From Nassim Nicholas Taleb writing for the NYT:

I have a solution for the problem of bankers who take risks that threaten the general public: Eliminate bonuses.

More than three years since the global financial crisis started, financial institutions are still blowing themselves up. The latest, MF Global, filed for bankruptcy protection last week after its chief executive, Jon S. Corzine, made risky investments in European bonds. So far, lenders and shareholders have been paying the price, not taxpayers. But it is only a matter of time before private risk-taking leads to another giant bailout like the ones the United States was forced to provide in 2008.

The promise of “no more bailouts,” enshrined in last year’s Wall Street reform law, is just that — a promise. The financiers (and their lawyers) will always stay one step ahead of the regulators. No one really knows what will happen the next time a giant bank goes bust because of its misunderstanding of risk.

Instead, it’s time for a fundamental reform: Any person who works for a company that, regardless of its current financial health, would require a taxpayer-financed bailout if it failed, should not get a bonus, ever. In fact, all pay at systemically important financial institutions — big banks, but also some insurance companies and even huge hedge funds — should be strictly regulated.

What would banking look like if bonuses were eliminated? It would not be too different from what it was like when I was a bank intern in the 1980s, before the wave of deregulation that culminated in the 1999 repeal of the Glass-Steagall Act, the Depression-era law that had separated investment and commercial banking.
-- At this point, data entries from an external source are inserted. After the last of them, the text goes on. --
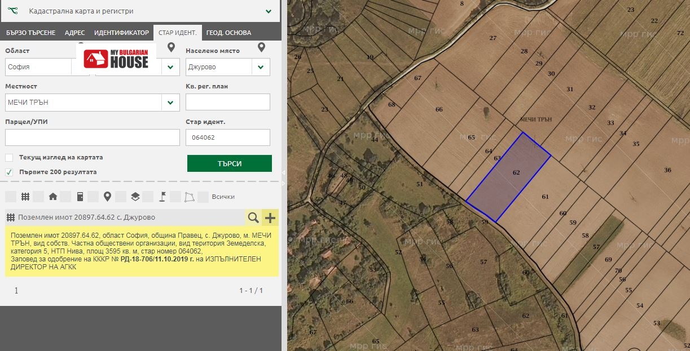The image size is (690, 351).
Task: Enable 'Текущ изглед на картата' checkbox
Action: (x=9, y=158)
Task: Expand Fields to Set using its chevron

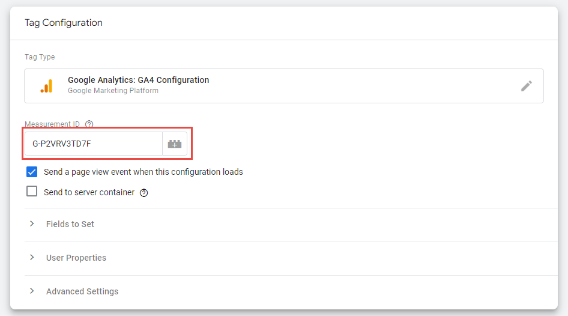Action: click(32, 224)
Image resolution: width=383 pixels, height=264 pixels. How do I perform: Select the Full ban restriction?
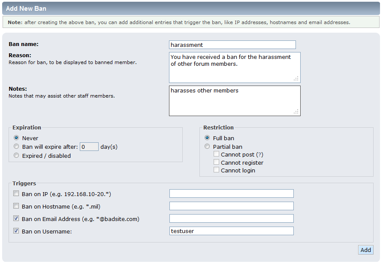[207, 138]
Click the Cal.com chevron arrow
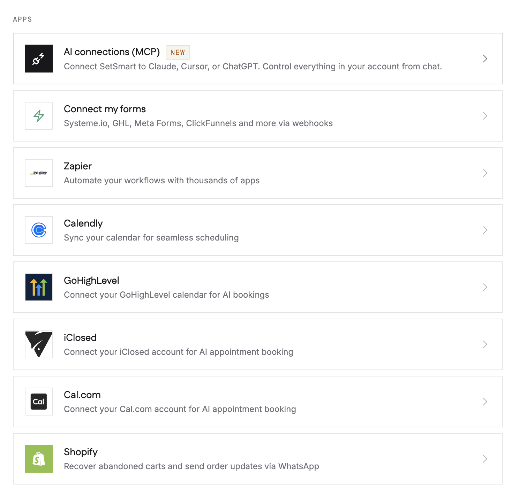The width and height of the screenshot is (519, 488). [485, 402]
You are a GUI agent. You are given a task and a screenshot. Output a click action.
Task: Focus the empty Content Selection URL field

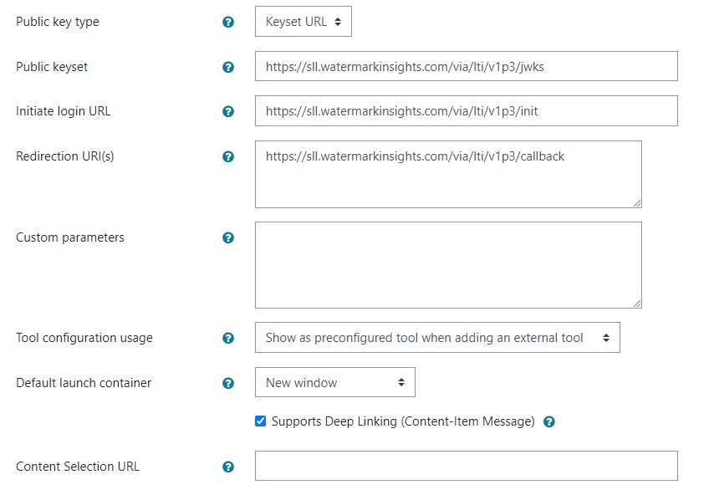[467, 466]
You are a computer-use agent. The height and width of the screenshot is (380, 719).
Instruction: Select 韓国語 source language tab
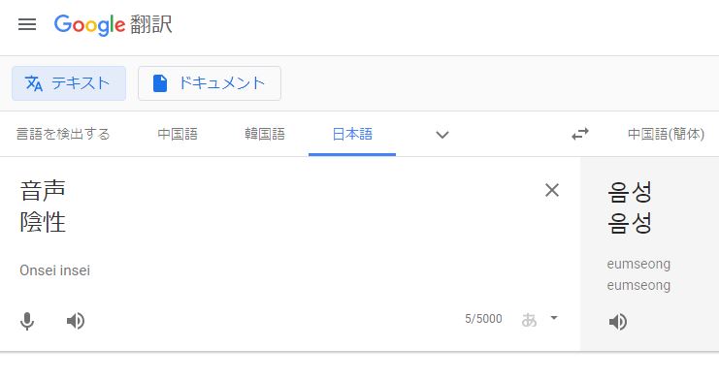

Before then, bankers and lenders were boring “lifers.” Banking was bland and predictable; the chairman’s income was less than that of today’s junior trader. Investment banks, which paid bonuses and weren’t allowed to lend, were partnerships with skin in the game, not gamblers playing with other people’s money.

Hedge funds, which are loosely regulated, could take on some of the risks that banks would shed under my proposal. While we tend to hear about the successful ones, the great majority fail and their failures rarely make the front page. The principal-agent problem they have isn’t a problem for taxpayers: Typically their investors manage the governance of hedge funds by ensuring that the manager is hurt more than any of his investors in the event of a blowup.

I believe that “less is more” — simple heuristics are necessary for complex problems. So instead of thousands of pages of regulation, we should enforce a basic principle: Bonuses and bailouts should never mix.

The ramifications of the last crisis was that a failing and failed system was saved, pretty much intact. Yes — changes have been made around the fringes — the end of prop trading, the promise to later implement the Volcker rule.

But the big picture is that very few lessons were learned: the leverage stayed, the algorithmic trading stayed, the casino mentality stayed, and the huge web of interconnected derivatives stayed. state-owned and bailed-out banks have continued paying bonuses far in excess of anything payed to public servants. 2010 was a record year for Wall Street pay.

Is there anything that can address systemic fragility — the core problem — in a system wracked with the greatest debt burden in history? I don’t mean to be fatalistic — and I think we need to try Taleb’s measure — but I think that even a ban on bonuses would be gamed around by the vultures and vampires and cannibals.

I am concerned that the only thing that will really regulate this new hyper-leveraged, hyper-fragile global market is its self-destruction — where “too big to fail” metastasises into “too fucked to bail”, and the entire system collapses, the residual debt is erased, and the system has to be rebuilt from scratch.